Augmented Reality and the Death of the Billboard


If you find yourself with some spare time and want an odd challenge, try counting how many mass-consumer ads you see every day. Exclude the micro-targeted online ads that seem to defy logic (Amazon: just because I searched for garbage cans doesn’t mean I want to only buy garbage cans from here on out) and focus on the billboards and subway posters and ads on the sides of long defunct telephone boxes. The numbers start to mount quickly. Now, think of how many made an impression. Sure, there might have been one reminding you that a favorite TV show is coming back, or a new product from a brand you like is in stores — but the vast majority were just wasted space, visual pollution in an already crowded landscape.

For years we’ve lived with this because no other alternatives existed. But augmented reality now has the power to take all those online recommendations into the real world, and radically change the way we consume information and design cities. Imagine Times Square without the pulsing, glowing neon orgy of branding and consumption. Visualize a world with white space, nature, and public art, instead of ads for things you probably don’t want or need.


This transition will start on our phones and then explode as we shift to the AR glasses predicted to reach consumers in a few years. The way it works is pretty simple — as you use AR to navigate through your day, you’ll be served contextual, relevant, interactive AR experiences customized just for you. When you pass a store window, for instance, you’ll see mannequins that reflect your body type, price range, and style profile — so if you’re a thirtysomething professional woman, like me, you’ll see one set out of outfits, and the twenty year old club kid will see another.

Ditto for food products and restaurant recommendations. I haven’t eaten fast food in years and I’m likely never to again, unless I find myself trapped in an airport and starving. So McDonalds is wasting money every time they advertise to me, because I’m a lost cause. But there are plenty of other food brands I love and would be happy to hear about and consume, and they’ll have more of a voice in the new and scaleable world of AR.
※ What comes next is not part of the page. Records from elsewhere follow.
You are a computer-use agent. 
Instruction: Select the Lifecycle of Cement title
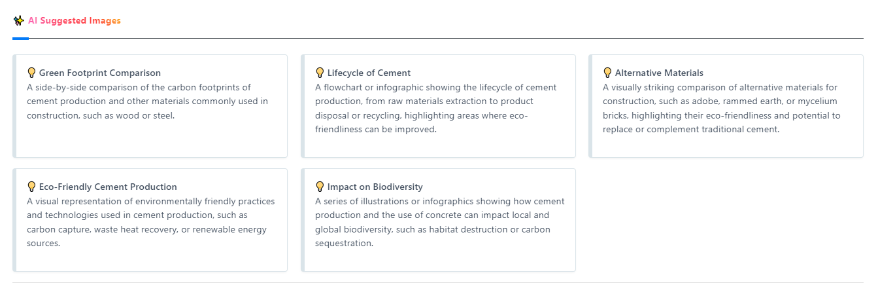click(369, 73)
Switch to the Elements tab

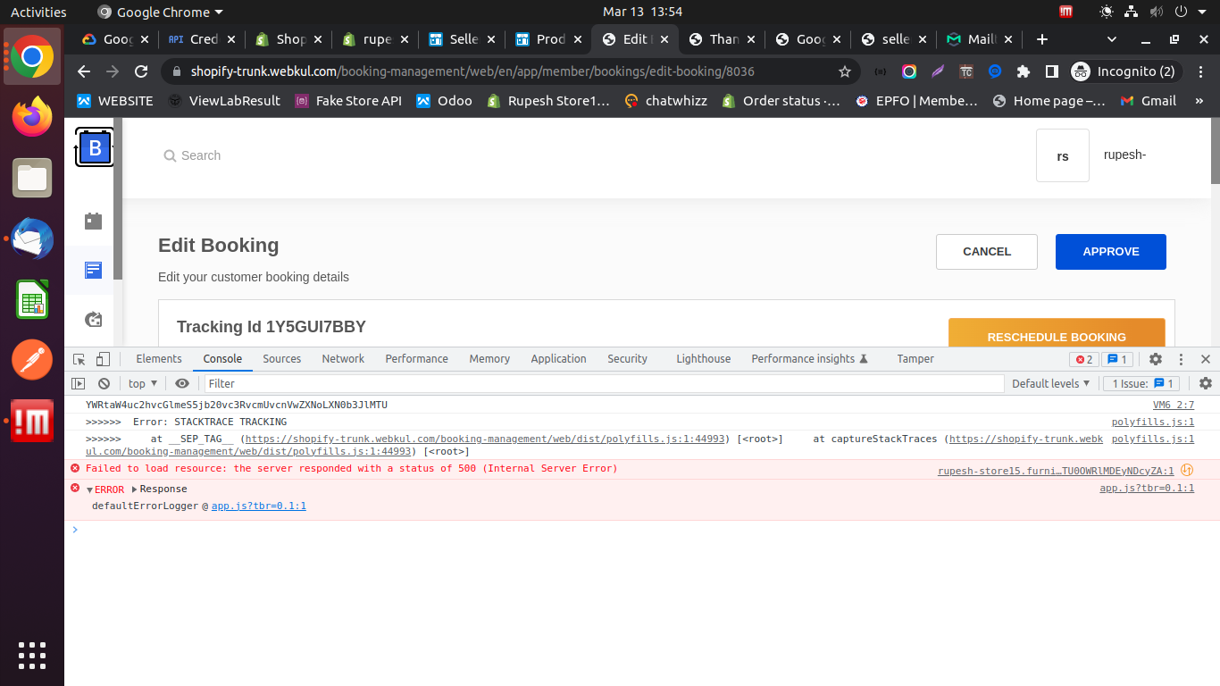(x=159, y=359)
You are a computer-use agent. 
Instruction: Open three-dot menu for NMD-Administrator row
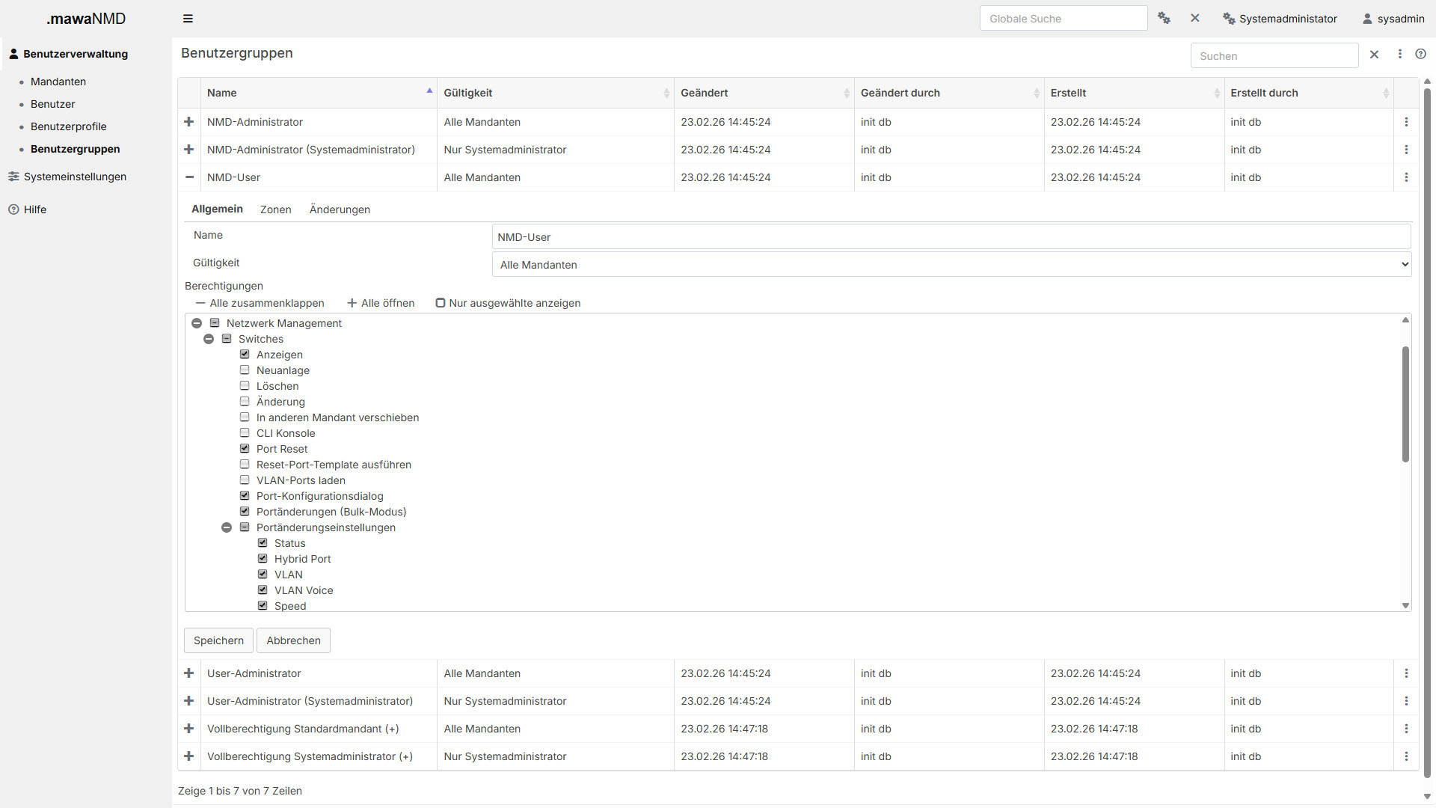tap(1406, 122)
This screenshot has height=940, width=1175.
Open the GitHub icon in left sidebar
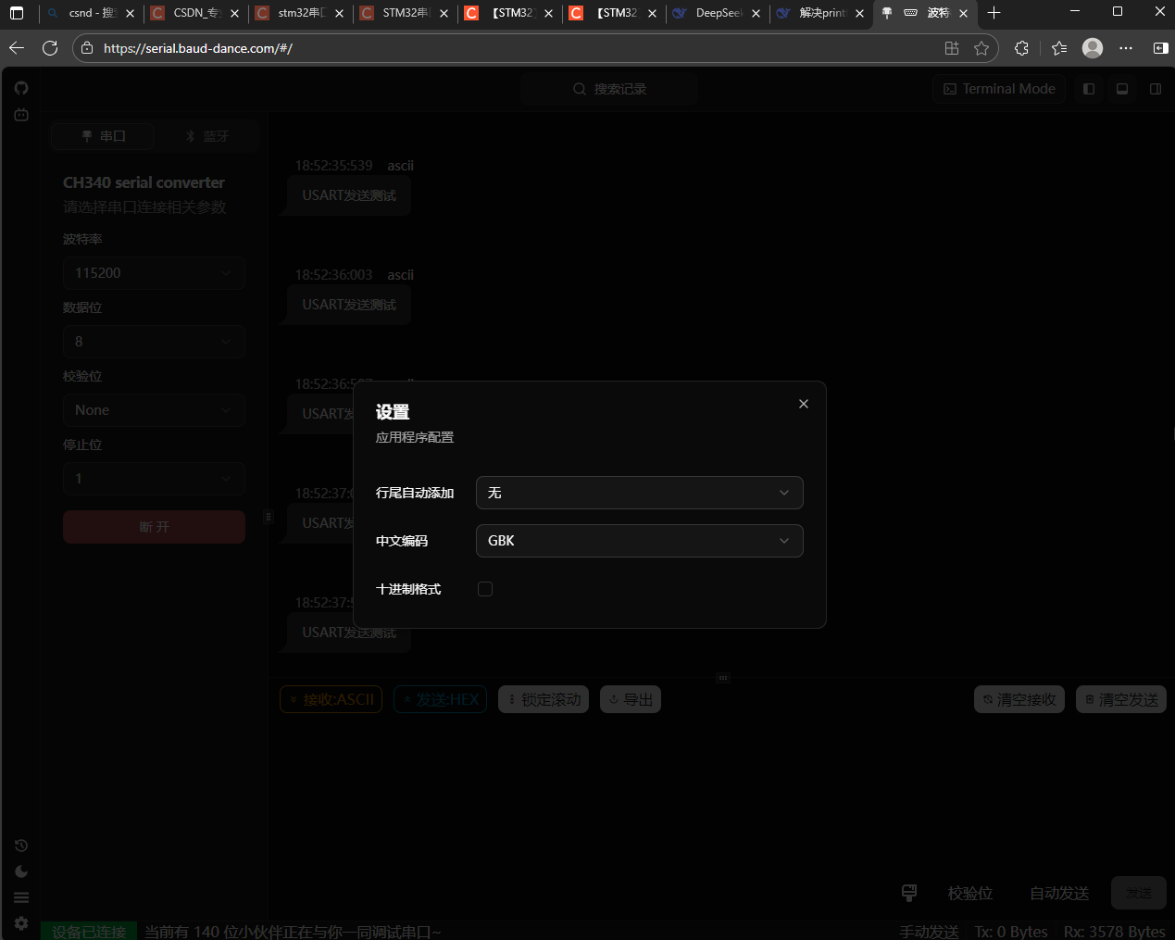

When everyone is being served content they’re likely to respond to, ROI will be exponentially higher and consumers will be much more engaged. AR content already has an average dwell time of 75 seconds and much higher retention rates, so users are likely to remember what they’ve seen and act accordingly.

Beyond that, think of all the public space that will be freed up. Blank space will be made available as a spot to simply rest your eyes and take a break. There will be room for art and commentary and trees and flowers, places where people can relax and meditate and learn. We’re still a ways out from this new reality, but advertisers need to start preparing, lest they get left behind when the shift happens.